Le contenu des opérations peut se résumer comme suit:

En Lorraine, pour les Français – une offensive pour reconquérir les provinces perdues et fixer le flanc sud sur le Rhin, pour les Allemands – attirer l'adversaire sur le Rhin afin de gagner du temps pour la manœuvre de l'aile droite.

Dans les Ardennes, pour les Français – une contre-attaque au centre en vue de neutraliser l'avance allemande par la Belgique centrale et septentrionale, pour les Allemands - l'exécution de la "marche sur place"du plan Schlieffen.

Dans le secteur Charleroi – Mons, pour les alliés – couvrir l'opération principale par le nord, pour les allemands – écraser la résistance adverse et créer les conditions pour une progression aisée vers le sud-ouest.

En d'autres termes, les Allemands devaient avancer en Lorraine, mener une défense active dans les Ardennes et sur la frontière française, mener ce que le règlement appelle "une offensive aux limites".
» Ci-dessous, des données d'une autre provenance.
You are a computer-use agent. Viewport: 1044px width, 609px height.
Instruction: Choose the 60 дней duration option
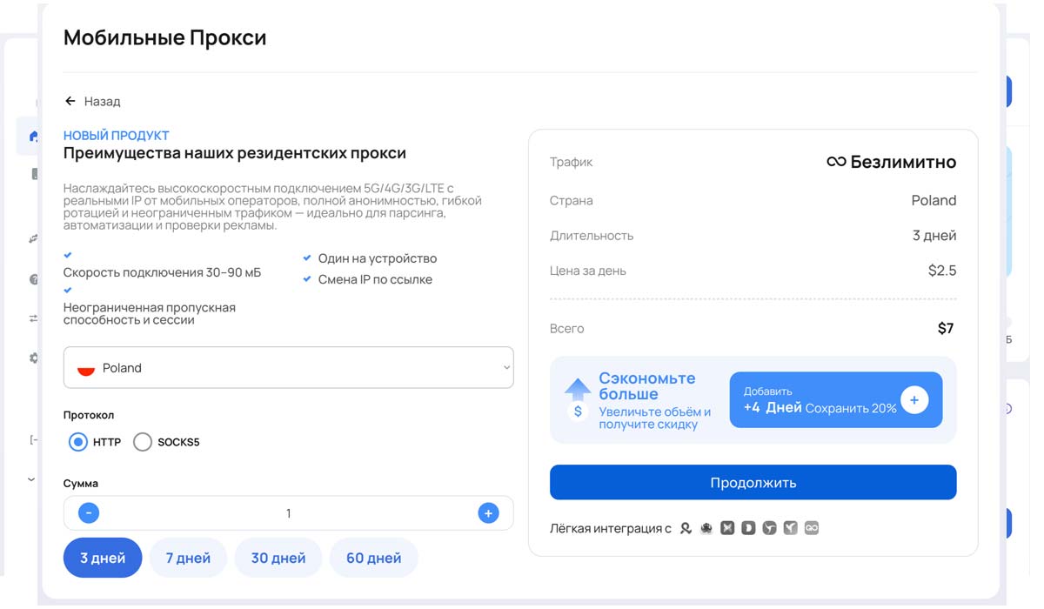[373, 558]
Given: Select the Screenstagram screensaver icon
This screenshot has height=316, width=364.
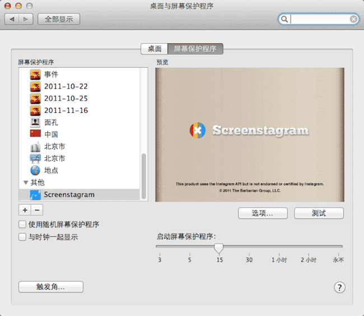Looking at the screenshot, I should click(36, 195).
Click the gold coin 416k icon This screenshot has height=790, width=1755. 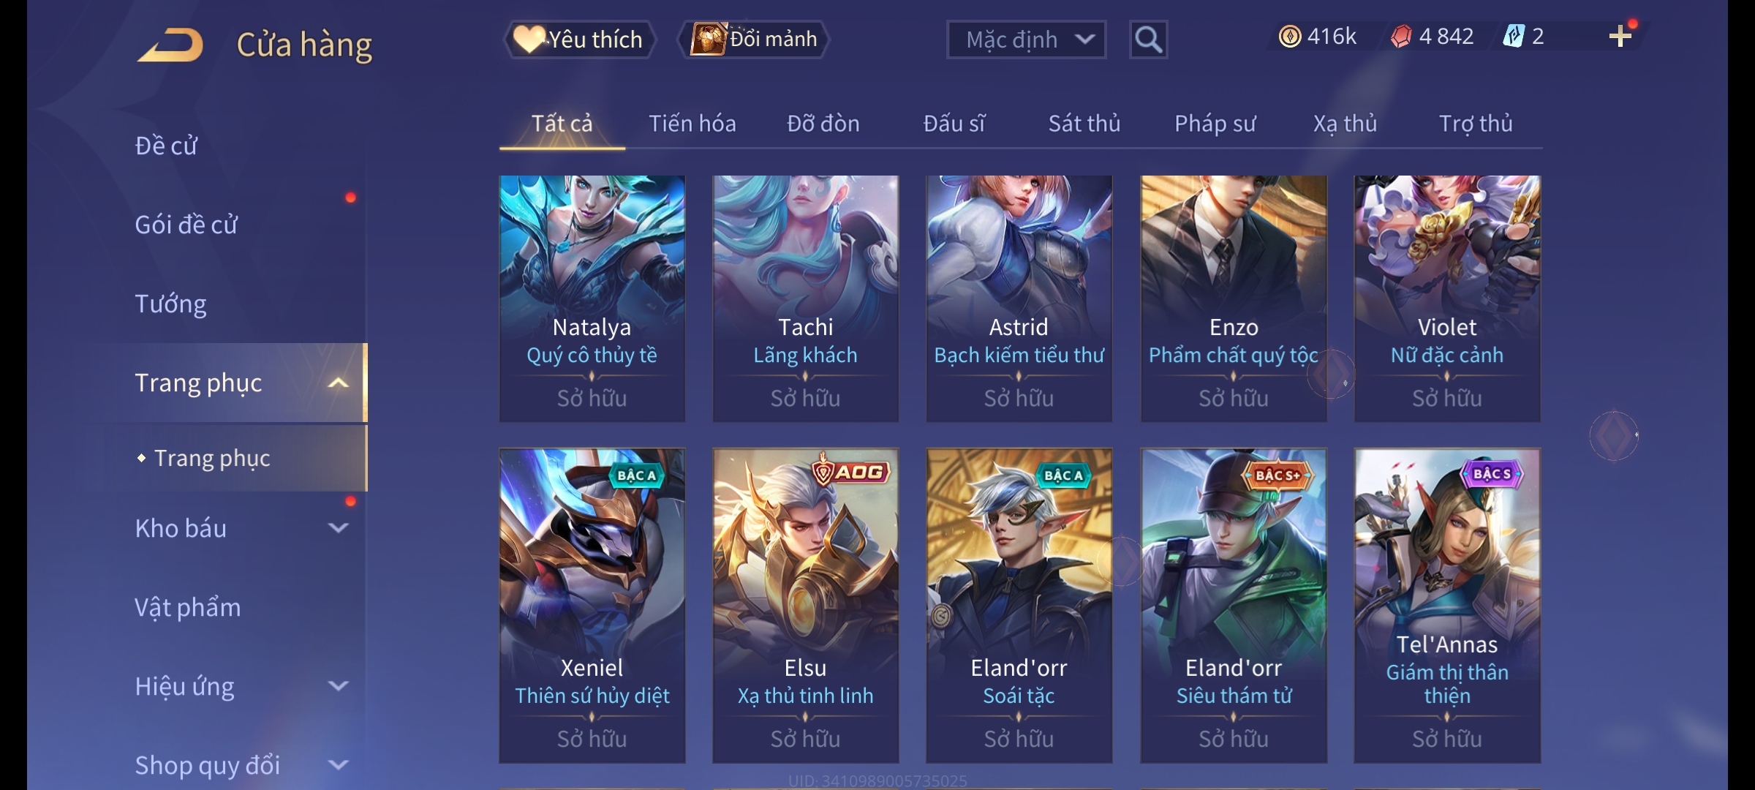click(1290, 37)
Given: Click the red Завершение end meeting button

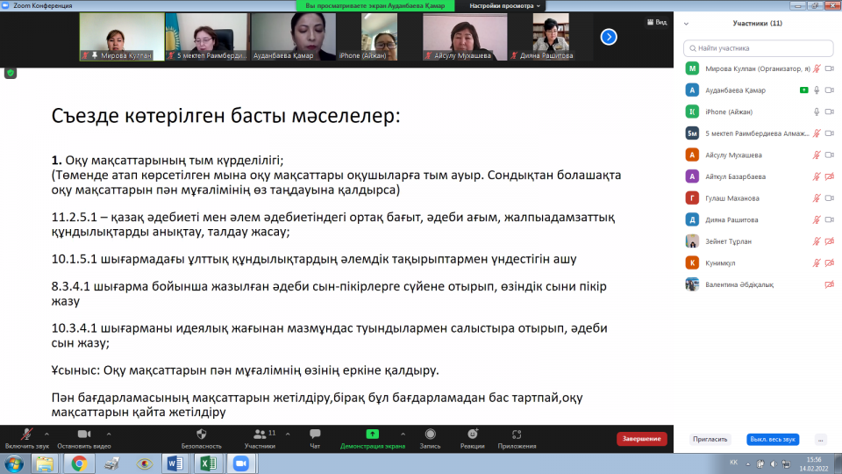Looking at the screenshot, I should tap(641, 439).
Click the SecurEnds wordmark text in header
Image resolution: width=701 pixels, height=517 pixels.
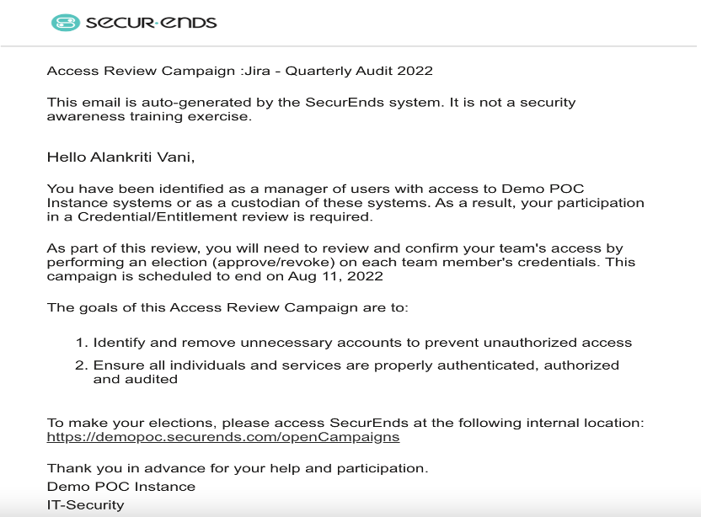[x=151, y=23]
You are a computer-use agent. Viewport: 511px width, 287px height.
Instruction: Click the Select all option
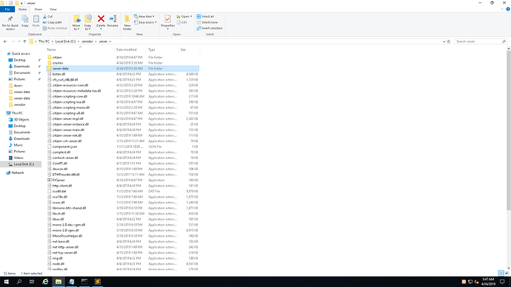(x=205, y=16)

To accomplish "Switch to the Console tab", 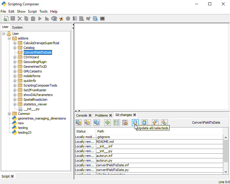I will tap(82, 115).
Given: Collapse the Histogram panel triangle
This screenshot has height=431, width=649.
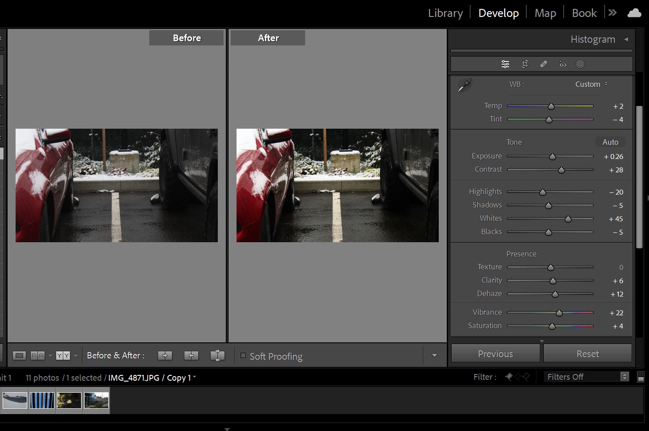Looking at the screenshot, I should [x=626, y=39].
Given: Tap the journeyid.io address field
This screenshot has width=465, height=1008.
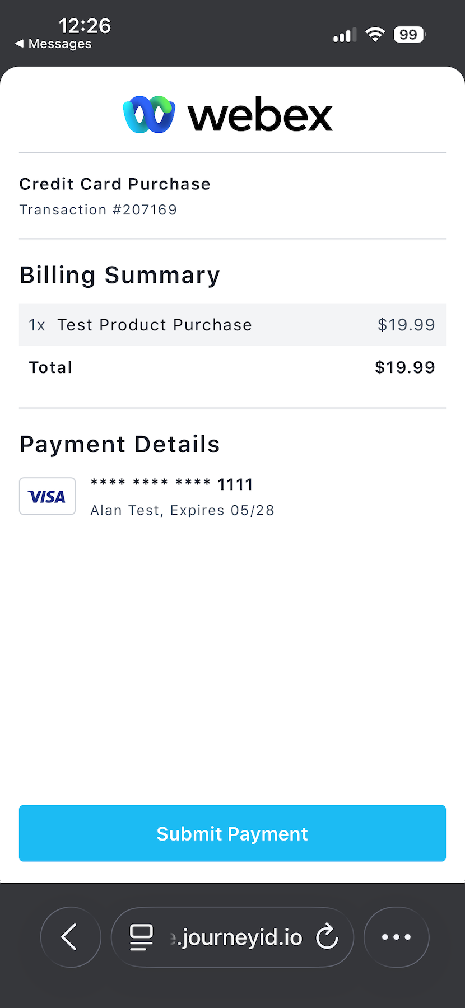Looking at the screenshot, I should [x=238, y=937].
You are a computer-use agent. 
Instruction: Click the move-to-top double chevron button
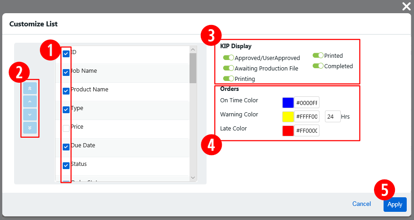[30, 89]
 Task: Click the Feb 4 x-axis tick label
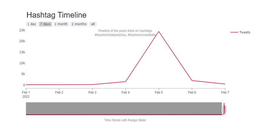[x=126, y=92]
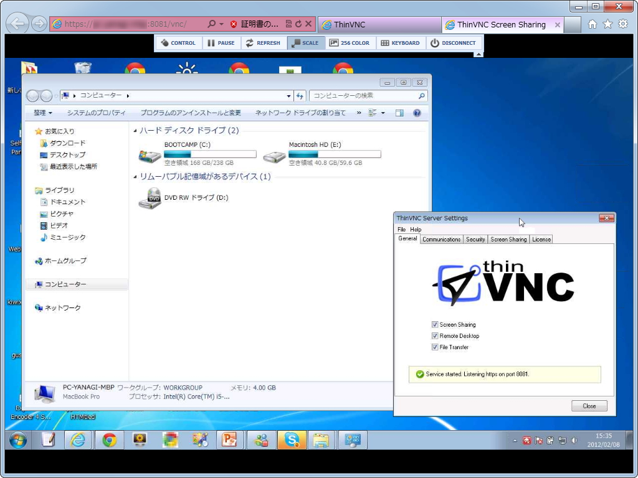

Et c'est là que la puissance excessive de l'aile gauche joua son rôle négatif. Ruprecht de Bavière n'a pas voulu reculer. Il lui semblait que c'était maintenant même qu'il fallait défaire l'ennemi. Parvenu à cette fin dans la bataille de Sarrebourg, il demande à Moltke d'autoriser le passage des 6éme et 7éme armées à l'offensive. La réponse de Moltke est évasive. en l'absence d'une interdiction claire et nette, Ruprecht rejette les Français vers l'ouest et entame l'attaque des positions fortifiées entre Toul et Epinal. Remarquons que Schlieffen avait choisi l'entrée en Belgique et le conflit avec l'Angleterre uniquement pour éviter la nécessité de percer la ligne fortifiée d'Epinal.

Tactiquement, la bataille en Lorraine s'est soldée par une victoire complète des Allemands. L'équilibre stratégique était cependant négatif: Ayant rejeté les 1ère et 2éme armées françaises vers l'ouest, les Allemands aidaient l'adversaire à consolider son front.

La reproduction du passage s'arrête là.